まぁ、確かに。私の中に沸き起こっていた感情は全て不満だったもんね。なんでか分かんないけど。
 この前世の記憶が蘇るまで私は私じゃないみたいだった。だからすごく不思議な気分だ。


「どっ、どうか、クビにだけはしないで下さい!」

「えー!」


 なんでそんな話になるかな!?

 私が目を丸くして驚いていると、そういえば私は使用人達にもかなり不満があったためかなりの頻度で取っ替え引っ替えしていたことを思い出した。

 なんか、前世の記憶が蘇ったせいで、今世の記憶がどこか曖昧になってる。いや、覚えてるけど時系列がバラバラと言うか、最近の事もなんだか最近の事のような気がしないと言うか……。

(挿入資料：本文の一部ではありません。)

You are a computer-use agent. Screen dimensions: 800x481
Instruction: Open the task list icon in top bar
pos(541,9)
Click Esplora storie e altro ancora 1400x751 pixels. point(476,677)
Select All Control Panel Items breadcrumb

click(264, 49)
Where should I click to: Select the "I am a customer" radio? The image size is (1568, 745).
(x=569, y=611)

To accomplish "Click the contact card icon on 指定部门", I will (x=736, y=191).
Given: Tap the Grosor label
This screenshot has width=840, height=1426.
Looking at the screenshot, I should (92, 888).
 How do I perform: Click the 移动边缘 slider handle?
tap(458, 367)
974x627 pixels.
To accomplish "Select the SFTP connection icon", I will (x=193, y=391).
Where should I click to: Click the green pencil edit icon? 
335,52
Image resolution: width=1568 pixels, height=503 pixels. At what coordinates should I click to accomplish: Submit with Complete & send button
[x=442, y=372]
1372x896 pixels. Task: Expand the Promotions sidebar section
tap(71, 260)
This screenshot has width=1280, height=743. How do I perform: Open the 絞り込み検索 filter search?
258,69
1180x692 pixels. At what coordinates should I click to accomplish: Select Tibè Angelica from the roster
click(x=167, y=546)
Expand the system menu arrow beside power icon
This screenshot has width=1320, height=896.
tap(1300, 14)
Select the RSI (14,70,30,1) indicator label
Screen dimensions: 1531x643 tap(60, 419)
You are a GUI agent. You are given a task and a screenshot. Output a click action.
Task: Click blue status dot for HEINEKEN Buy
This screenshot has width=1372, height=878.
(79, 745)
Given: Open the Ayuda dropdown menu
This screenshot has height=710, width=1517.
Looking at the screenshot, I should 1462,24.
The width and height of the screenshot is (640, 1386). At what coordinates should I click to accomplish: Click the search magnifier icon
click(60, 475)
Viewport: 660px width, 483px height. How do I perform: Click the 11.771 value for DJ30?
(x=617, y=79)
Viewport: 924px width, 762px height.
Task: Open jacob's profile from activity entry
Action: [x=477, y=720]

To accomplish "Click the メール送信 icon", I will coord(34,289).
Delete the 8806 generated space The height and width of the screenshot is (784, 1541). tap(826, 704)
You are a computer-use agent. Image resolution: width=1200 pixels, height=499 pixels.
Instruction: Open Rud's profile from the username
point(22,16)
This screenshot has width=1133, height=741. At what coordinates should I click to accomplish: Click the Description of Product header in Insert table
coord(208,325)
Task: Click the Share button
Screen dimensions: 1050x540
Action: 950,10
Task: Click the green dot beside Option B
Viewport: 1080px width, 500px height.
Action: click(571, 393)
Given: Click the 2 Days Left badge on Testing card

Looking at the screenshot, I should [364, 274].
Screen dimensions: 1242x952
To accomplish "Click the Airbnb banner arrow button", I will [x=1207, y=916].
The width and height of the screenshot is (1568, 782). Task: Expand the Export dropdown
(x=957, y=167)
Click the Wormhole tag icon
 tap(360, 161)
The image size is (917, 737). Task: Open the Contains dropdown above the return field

 そんな風に思っていると、無言に耐えかねたのか、コメットはさらにこう嘆く。


「私ちゃんと働きますし、家には病気の父もいて下に二人も幼い兄弟がいるため、家族は私が頼りなんです……!」

「えっ、そうなの?」


 それってコメットが家族の大黒柱的な?


「それ大変だね……なんていうか、うちで頑張って働いて、稼いでね」


 お給料のことは執事が管理しているし、もちろん取り決めるのは父親だ。だから実際いくらなのかは知らないけど、うちは公爵家。家柄はいいから、使用人とはいえ、結構お給料が良いはずだ。

 そんな風に人の給料について分析している時、コメットの動きが止まっていることに気がついた。さっきまで慌てた様子でバタバタと手を振ってテンパっていたのに。